Please just don't lie to them.
posted by That's Numberwang! at 6:50 PM on July 20, 2010 [2 favorites]

This happened to me, too. I asked if we could schedule 3 weeks down the road because I was helping my parents remodel the house before my sister got married. Total bullshit, but it worked.
posted by boostershot at 7:06 PM on July 20, 2010

I agree with emjaybee. I asked once and they said they only tested for cocaine and heroin.
posted by DaddyNewt at 8:05 PM on July 20, 2010

I am a plan administrator for our company's life insurance & disability insurance plans. We frequently have individuals request additional coverage, then change their minds or cancel the coverage. Just tell HR you've changed your mind. They'll probably have you complete a new form declining coverage.

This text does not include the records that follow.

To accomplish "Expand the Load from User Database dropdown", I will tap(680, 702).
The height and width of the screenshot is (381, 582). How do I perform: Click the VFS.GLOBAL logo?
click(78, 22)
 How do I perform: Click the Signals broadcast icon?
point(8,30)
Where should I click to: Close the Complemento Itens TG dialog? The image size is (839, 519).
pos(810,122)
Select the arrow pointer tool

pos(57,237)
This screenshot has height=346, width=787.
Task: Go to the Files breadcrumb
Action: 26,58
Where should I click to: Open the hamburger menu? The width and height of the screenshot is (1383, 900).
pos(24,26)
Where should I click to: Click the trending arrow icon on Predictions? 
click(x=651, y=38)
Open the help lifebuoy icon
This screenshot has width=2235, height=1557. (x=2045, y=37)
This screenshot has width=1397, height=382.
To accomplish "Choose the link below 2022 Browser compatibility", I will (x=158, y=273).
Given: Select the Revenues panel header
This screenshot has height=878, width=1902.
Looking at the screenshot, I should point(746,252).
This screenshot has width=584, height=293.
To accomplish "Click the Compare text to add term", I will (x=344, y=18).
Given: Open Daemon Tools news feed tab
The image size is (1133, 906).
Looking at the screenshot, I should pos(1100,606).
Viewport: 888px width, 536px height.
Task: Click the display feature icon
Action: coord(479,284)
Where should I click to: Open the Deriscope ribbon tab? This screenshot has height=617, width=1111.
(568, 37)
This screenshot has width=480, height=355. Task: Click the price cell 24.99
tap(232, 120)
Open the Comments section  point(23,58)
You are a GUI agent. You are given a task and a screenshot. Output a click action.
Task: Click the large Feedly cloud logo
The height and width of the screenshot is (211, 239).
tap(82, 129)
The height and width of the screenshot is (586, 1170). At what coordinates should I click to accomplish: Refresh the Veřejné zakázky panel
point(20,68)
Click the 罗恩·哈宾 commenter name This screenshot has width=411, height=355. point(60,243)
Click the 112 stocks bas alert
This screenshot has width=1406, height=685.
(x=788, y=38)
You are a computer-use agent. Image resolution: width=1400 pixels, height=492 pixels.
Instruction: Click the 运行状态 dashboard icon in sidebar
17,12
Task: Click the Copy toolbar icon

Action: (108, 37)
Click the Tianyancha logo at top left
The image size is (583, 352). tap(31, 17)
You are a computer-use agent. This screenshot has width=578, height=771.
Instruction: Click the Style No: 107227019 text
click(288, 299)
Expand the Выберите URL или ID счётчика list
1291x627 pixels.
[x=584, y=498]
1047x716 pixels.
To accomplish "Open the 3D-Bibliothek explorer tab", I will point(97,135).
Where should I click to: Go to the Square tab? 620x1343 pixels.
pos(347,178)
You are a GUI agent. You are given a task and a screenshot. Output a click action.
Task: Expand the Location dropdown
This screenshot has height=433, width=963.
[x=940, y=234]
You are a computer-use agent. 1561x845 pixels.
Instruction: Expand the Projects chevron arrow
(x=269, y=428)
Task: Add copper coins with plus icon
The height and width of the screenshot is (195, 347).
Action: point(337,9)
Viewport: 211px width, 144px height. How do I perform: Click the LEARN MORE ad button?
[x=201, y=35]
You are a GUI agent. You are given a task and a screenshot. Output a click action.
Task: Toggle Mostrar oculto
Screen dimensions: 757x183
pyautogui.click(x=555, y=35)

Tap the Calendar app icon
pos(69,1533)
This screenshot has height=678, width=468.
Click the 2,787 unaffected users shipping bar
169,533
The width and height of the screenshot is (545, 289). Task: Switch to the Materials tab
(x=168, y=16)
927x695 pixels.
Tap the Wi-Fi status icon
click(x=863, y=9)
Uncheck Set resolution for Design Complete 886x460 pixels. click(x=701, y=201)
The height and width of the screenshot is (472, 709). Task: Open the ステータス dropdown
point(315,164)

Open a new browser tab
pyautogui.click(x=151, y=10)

We see this all the time, and believe me, we're not going to give a shit, or assume you're on drugs, have some kind of disease, etc. The possible reasons for changing your mind about life insurance coverage are practically endless, and they don't concern us. We just need to know to cancel the coverage request. Ignore the calls from the insurance company and paramedical company, or just repeatedly tell them you've canceled your request for coverage. In no way is a drug test, physical, or other exam mandatory at this point.
posted by pecanpies at 8:14 PM on July 20, 2010 [2 favorites]

As a follow up, I wanted to point out that if an HR person were going to assume why you'd cancelled your request, they'd probably assume that you had some kind of health condition and realize you'd be turned down. When I see a cancellation, the thoughts that run through my mind are either 1) they decided it wasn't worth the cost, no matter how low; or 2) they have a healthy condition. It's never even crossed my mind that someone might cancel their request because of illegal drug use, and I've never heard a colleague mention that as a possible reason. YMMV.
posted by pecanpies at 10:07 AM on July 21, 2010

Well technically for policies that are under $250k you don't need a drug/health test. You can do 2 policy split at $250k each if you're goal is to get say $500k total in insurance. This way you get your insurance and avoid the testing. But yes, for high policies, they require a drug/health test panel to make sure you're worth it.

You can also possibly argue hard with the rep saying you want your doctor to do a health/drug screening and talk with him (honestly) as to what the dillio is. Some will say "look 4:20 habits I won't test; just heavy habits" and you're a-ok.

Note that even without a drug test you can fail the policy by having high cholesterol. They're not only looking for drug infringements but also health. Just a fyi.